─── Data supplied

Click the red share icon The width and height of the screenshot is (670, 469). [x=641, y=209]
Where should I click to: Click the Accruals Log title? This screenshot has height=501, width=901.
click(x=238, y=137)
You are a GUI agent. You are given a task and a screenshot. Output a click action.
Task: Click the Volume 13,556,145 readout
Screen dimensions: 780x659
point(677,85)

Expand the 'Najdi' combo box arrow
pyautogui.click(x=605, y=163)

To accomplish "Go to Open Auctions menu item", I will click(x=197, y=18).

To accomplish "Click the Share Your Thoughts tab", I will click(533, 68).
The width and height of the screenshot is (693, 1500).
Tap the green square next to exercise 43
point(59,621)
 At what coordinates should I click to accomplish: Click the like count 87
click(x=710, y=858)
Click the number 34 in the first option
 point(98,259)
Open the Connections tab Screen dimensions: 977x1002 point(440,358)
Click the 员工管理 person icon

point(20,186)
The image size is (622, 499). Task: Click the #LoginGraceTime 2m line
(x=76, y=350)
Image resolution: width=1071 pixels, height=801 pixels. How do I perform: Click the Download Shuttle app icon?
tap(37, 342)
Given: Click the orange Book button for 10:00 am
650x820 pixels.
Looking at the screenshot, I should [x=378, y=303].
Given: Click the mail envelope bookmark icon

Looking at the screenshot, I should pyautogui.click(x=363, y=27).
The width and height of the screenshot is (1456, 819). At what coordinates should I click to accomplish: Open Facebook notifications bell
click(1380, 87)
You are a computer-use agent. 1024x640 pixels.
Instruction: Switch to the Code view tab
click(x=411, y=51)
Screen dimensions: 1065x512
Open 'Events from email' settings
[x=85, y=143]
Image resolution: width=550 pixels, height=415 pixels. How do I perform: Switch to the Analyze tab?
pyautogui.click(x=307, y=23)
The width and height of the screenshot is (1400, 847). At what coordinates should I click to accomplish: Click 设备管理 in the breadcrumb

──────

— What is asked —
Convert the lines above into a numbered list, dropping any blank lines.

— Response to this task —
1. Click the red share icon The width and height of the screenshot is (670, 469). [x=641, y=209]
2. Where should I click to: Click the Accruals Log title? This screenshot has height=501, width=901.
3. click(x=238, y=137)
4. You are a GUI agent. You are given a task and a screenshot. Output a click action.
5. Task: Click the Volume 13,556,145 readout
6. Screen dimensions: 780x659
7. point(677,85)
8. Expand the 'Najdi' combo box arrow
9. pyautogui.click(x=605, y=163)
10. To accomplish "Go to Open Auctions menu item", I will click(x=197, y=18).
11. To accomplish "Click the Share Your Thoughts tab", I will click(533, 68).
12. The width and height of the screenshot is (693, 1500).
13. Tap the green square next to exercise 43
14. point(59,621)
15.  At what coordinates should I click to accomplish: Click the like count 87
16. click(x=710, y=858)
17. Click the number 34 in the first option
18.  point(98,259)
19. Open the Connections tab Screen dimensions: 977x1002 point(440,358)
20. Click the 员工管理 person icon
21. point(20,186)
22. The image size is (622, 499). Task: Click the #LoginGraceTime 2m line
23. (x=76, y=350)
24. Image resolution: width=1071 pixels, height=801 pixels. How do I perform: Click the Download Shuttle app icon?
25. tap(37, 342)
26. Given: Click the orange Book button for 10:00 am
27. 650x820 pixels.
28. Looking at the screenshot, I should [x=378, y=303].
29. Given: Click the mail envelope bookmark icon
30. Looking at the screenshot, I should pyautogui.click(x=363, y=27).
31. The width and height of the screenshot is (1456, 819). At what coordinates should I click to accomplish: Open Facebook notifications bell
32. click(1380, 87)
33. You are a computer-use agent. 1024x640 pixels.
34. Instruction: Switch to the Code view tab
35. click(x=411, y=51)
36. Screen dimensions: 1065x512
37. Open 'Events from email' settings
38. [x=85, y=143]
39. Image resolution: width=550 pixels, height=415 pixels. How do I perform: Switch to the Analyze tab?
40. pyautogui.click(x=307, y=23)
41. The width and height of the screenshot is (1400, 847). At what coordinates should I click to accomplish: Click 设备管理 in the breadcrumb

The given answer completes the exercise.